What is the impact of running without a Backup Plan?

The headline impact is permanent data loss. A DROP TABLE in production, a terraform destroy against the wrong workspace, a ransomware event, or an IAM compromise that walks the account looking for things to delete — all of these are recoverable if a Backup Plan with vault-level deletion protection exists, and unrecoverable if it doesn't. Most data-loss incidents that make the news aren't infrastructure failures; they're operator errors or compromised credentials against accounts that had no enforced backup policy.

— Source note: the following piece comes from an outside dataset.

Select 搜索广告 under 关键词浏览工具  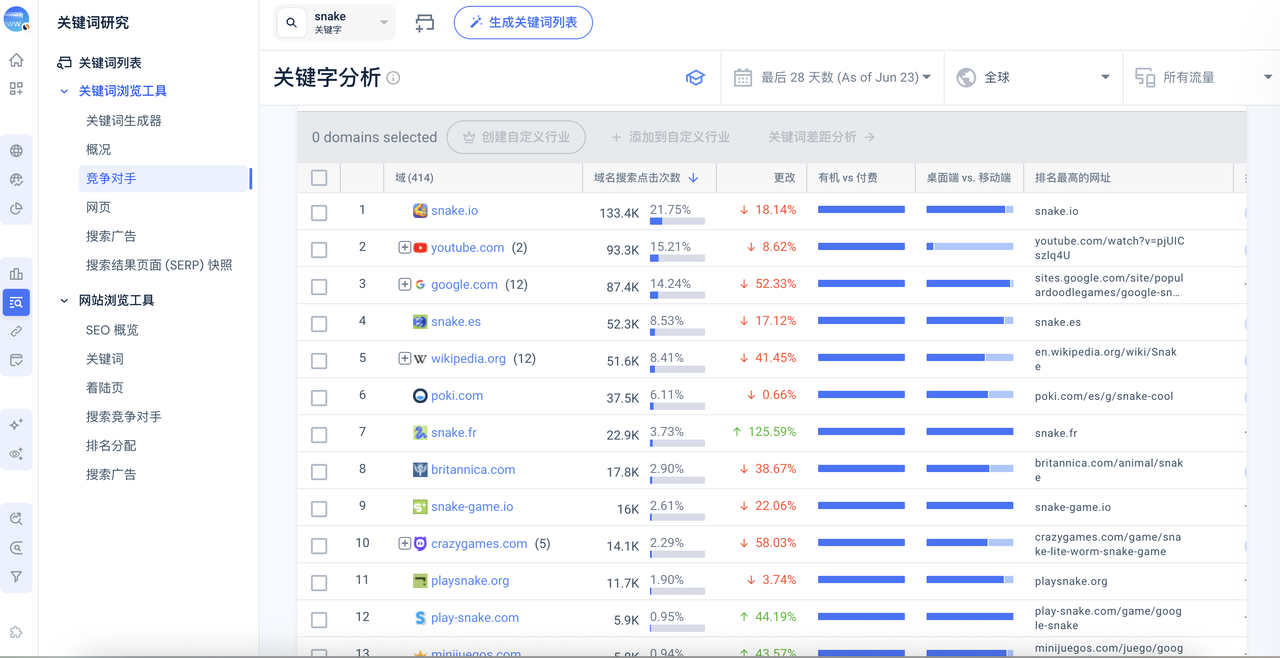click(111, 236)
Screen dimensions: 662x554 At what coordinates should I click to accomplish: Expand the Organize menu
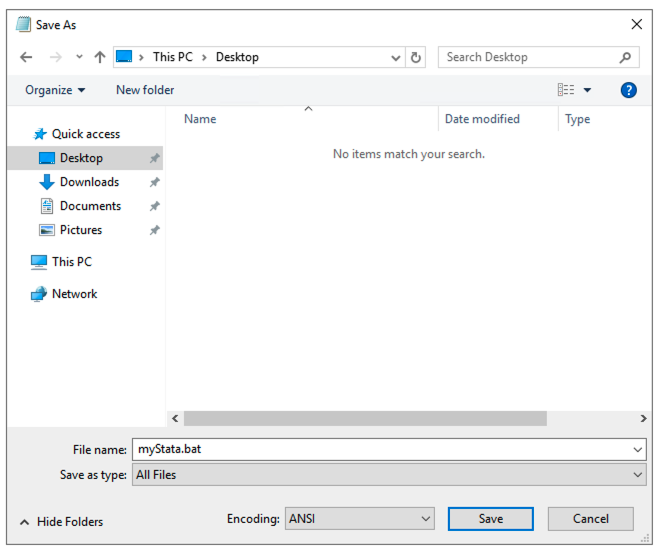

The second-order impact is the recovery objective gap. Even when teams do take ad hoc snapshots, the snapshots almost never align with the business's stated RPO (recovery point objective) or RTO (recovery time objective). Marketing tells customers "we recover within 4 hours to within 1 hour of data loss"; ops have hourly snapshots on two databases and weekly snapshots on the rest. A Backup Plan makes the RPO a single piece of configuration — ScheduleExpression: rate(1 hour) — that you can show an auditor.

On the compliance side, SOC 2 CC7.5, ISO 27001 A.12.3, HIPAA §164.308(a)(7)(ii)(A), and PCI DSS Requirement 9.5.1 all expect a documented, tested, automated backup policy. "We have some snapshots" doesn't pass any of these. A Backup Plan with an audit report from AWS Backup Audit Manager is the cheapest possible answer to a control owner asking for evidence — it's a single artifact that proves coverage, retention, and recoverability.

There is also a cost impact in the wrong direction: turning on backups without budgeting for them. A 10 TB fleet with 35-day daily retention is somewhere around $500-$800/month in standard storage; add cross-region copies and monthly-1year cold storage and the number can climb past $2k. The cost is fine as long as it's a deliberate choice — but teams that flip the switch organisation-wide without running the math get a billing surprise the following month.

How do you establish backup coverage that actually holds?

Standing up a Backup Plan is a four-step loop. Skip any step and you end up with either uncovered resources, surprise bills, or recovery points that can be deleted by the same compromise that triggered the disaster.

1. Tag the fleet, then select by tag

Pick one tag — BackupRequired=true is the convention. Apply it to every resource that should be in the policy: RDS instances, EBS volumes attached to stateful workloads, DynamoDB tables, EFS file systems, FSx file systems. Then create the Backup Selection on that single tag. New resources tagged the same way are picked up automatically — no plan edits required. Resources that genuinely don't need backups (ephemeral autoscaling nodes, scratch volumes) stay untagged and stay out.

2. Run multiple rules in one plan for tiered retention

A single rule (daily, 35-day) is the AWS-managed Daily-35day-Retention plan — fine as a starter, not enough for compliance. Add a weekly rule retained 1 month and a monthly rule retained 1 year (with cold-storage transition after 30 days). The total storage cost is modest compared to single-tier daily, and you get long-horizon recovery without keeping every daily for a year.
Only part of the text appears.